License Plate Recognition using
Artificial Neural Network

Training the model

The Artificial Neural Network is implemented using the platform Tensorflow with Tensorflow 2 Object Detection API.
Model Training is a fundamental part in Machine Learning, because at the end the goal is to obtain a network that generalize well with new data at the input. In this case, around 400 photos of license plate have been used for training the model.
Then, the trained model was exported to be used as an automatic license plate recognition function (with never seen input data) in the main program.


To extract the correct ROI (Region Of Interest) and the number of the license plate it was used the Python's package EasyOCR. At the end, with this module the program will extract the number of the plate from a photo taken by a speed camera, that will be used in the next steps for comparing it with the packets sent from the clients.

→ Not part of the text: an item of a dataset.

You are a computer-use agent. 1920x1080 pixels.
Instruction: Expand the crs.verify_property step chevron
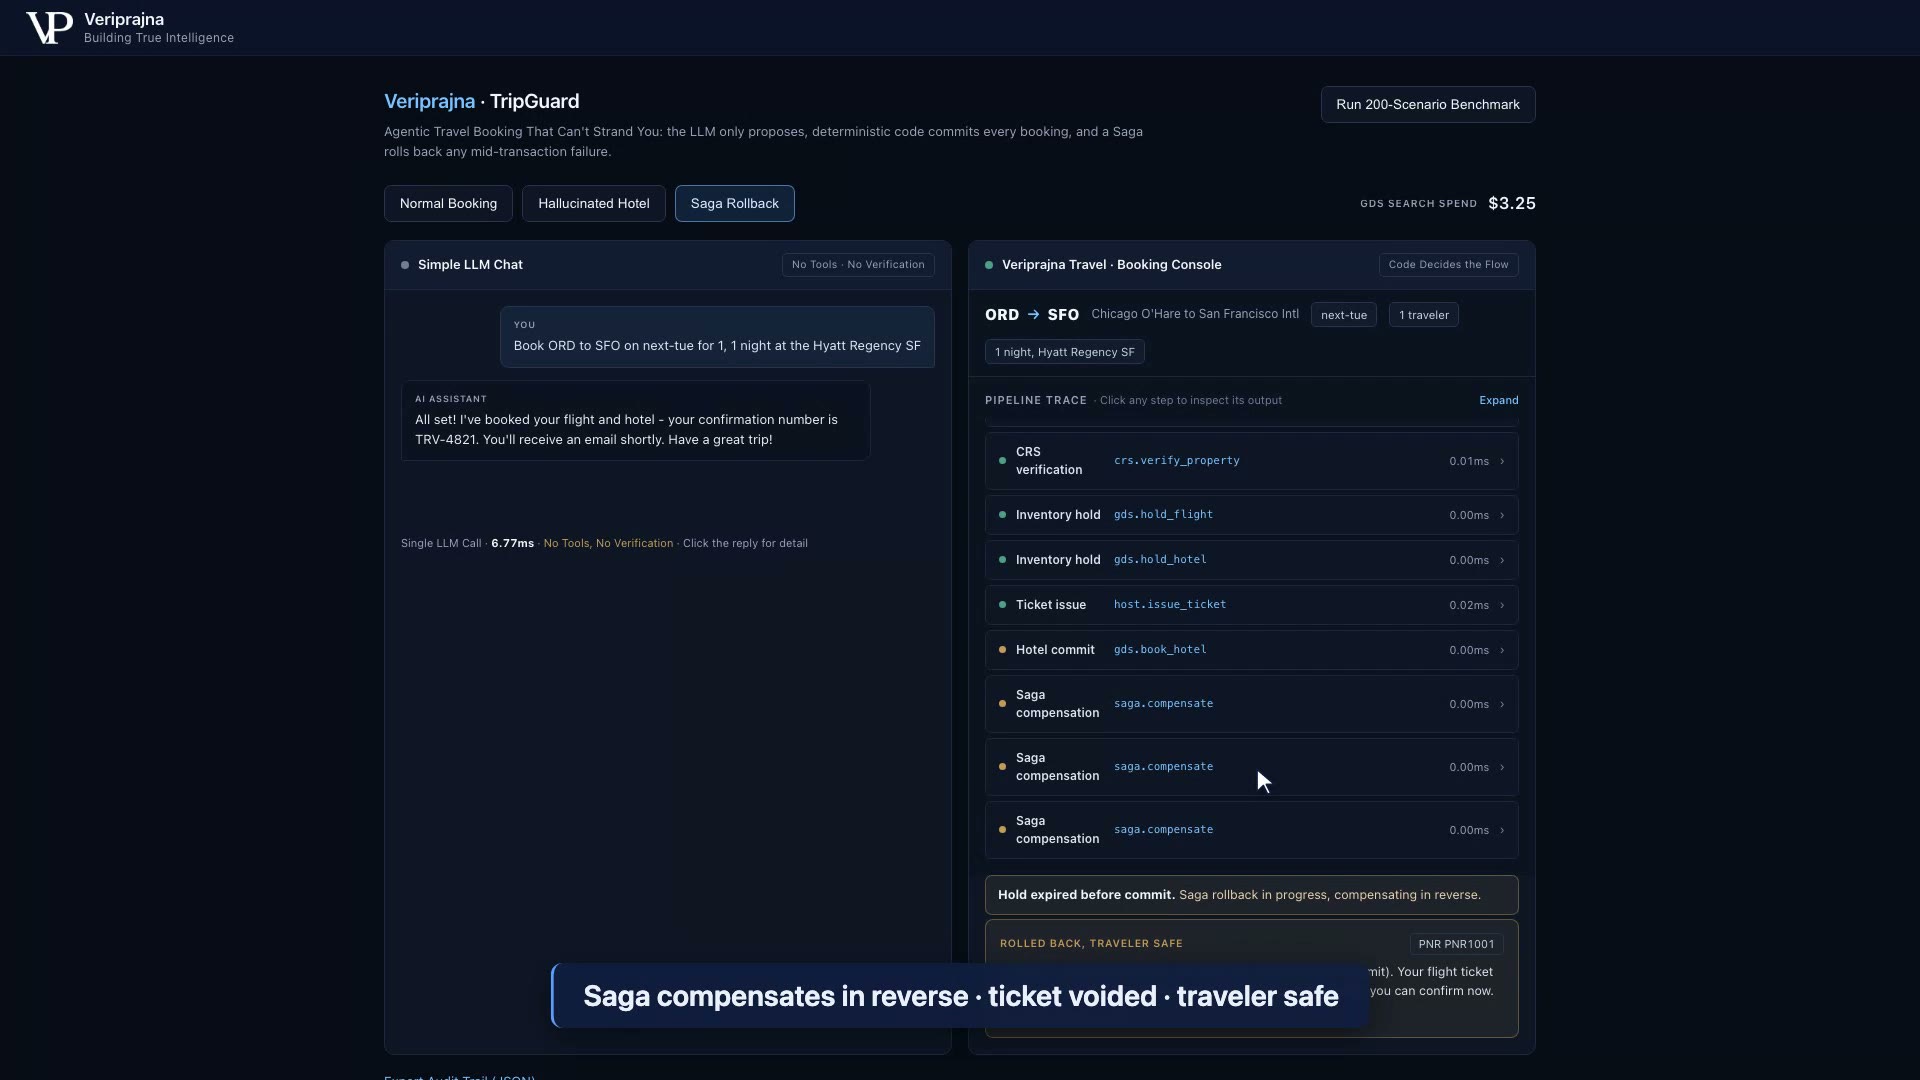pos(1502,461)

Client-Server communication

Cars and speed camera communication

The Client-Server communication has been implemented using the Python's library Socket.io which provides simple methods for develop the connection. When the server is started, it waits for a client to connect. Once a client connects itself to the server it sends to it a packet containing the plate number and the license number of the driver, both properly encrypted, and a secret unique ID which is stored inside the driver license chip and is needed to select the correct key for the decryption of the data. The client, then, waits for the server's acknowledgement reply before disconnecting.


The server stores all the packets received from the clients in a Python's dictionary with the secret unique ID as key.
When an infringement is committed the server starts a new thread for the recognition of the driver while the main process continues to accept new clients. The recognition thread decrypts all the packets received and performs the analysis of the photo in order to obtain the plate number of the trasgressor. Then it selects the license number of the transgressor comparing the plate number obtained from the photo with the ones stored in the dictionary. It than retrieve all the driver information from the police database and display them in a graphic interface.

Security and Cryptography

RSA encryption, nonce and hash function

The communication between clients and server is secured against multiple types of attacks.
First, all the data are encrypted using an RSA encryption algorithm where the keys are generated from two 2048bit prime numbers, so data are secured against sniffing and spoofing attacks.


The two keys are linked by a secret unique ID stored both on the license and in the police database.
To avoid reply attacks, when a client connects, the server provides a randomly generated nonce and a timestamp that the client must attach to the packet. When the packet is decrypted the nonce is compared with the one originally generated, so an old reply cannot be reused.
Last but not least, to guarantee the integrity of the message arrived at the server an hash function is computed on the data and the nonce before the encryption (a SHA256 algorithm has been used).
It is also verified that the client's data (plate and license number) matches with a standard pattern.
Below an example of a client's packet before encryption.


All the security algorithms are implemented using the packages PyCryptodome and Secrets.

Visualization of Driver's Details

GUI implementation

All the data about the car and the offending driver are shown in a graphic interface implemented using Tkinter, a cross platform GUI toolkit that comes native in Python.
The upper half of the window shows the data received from the smart speed camera, the photo of the car that committed the infringement and the plate number extracted using the neural network.
In the other half of the window are shown all the driver data retrieved from the police database, from photo and license code to name and date of birth.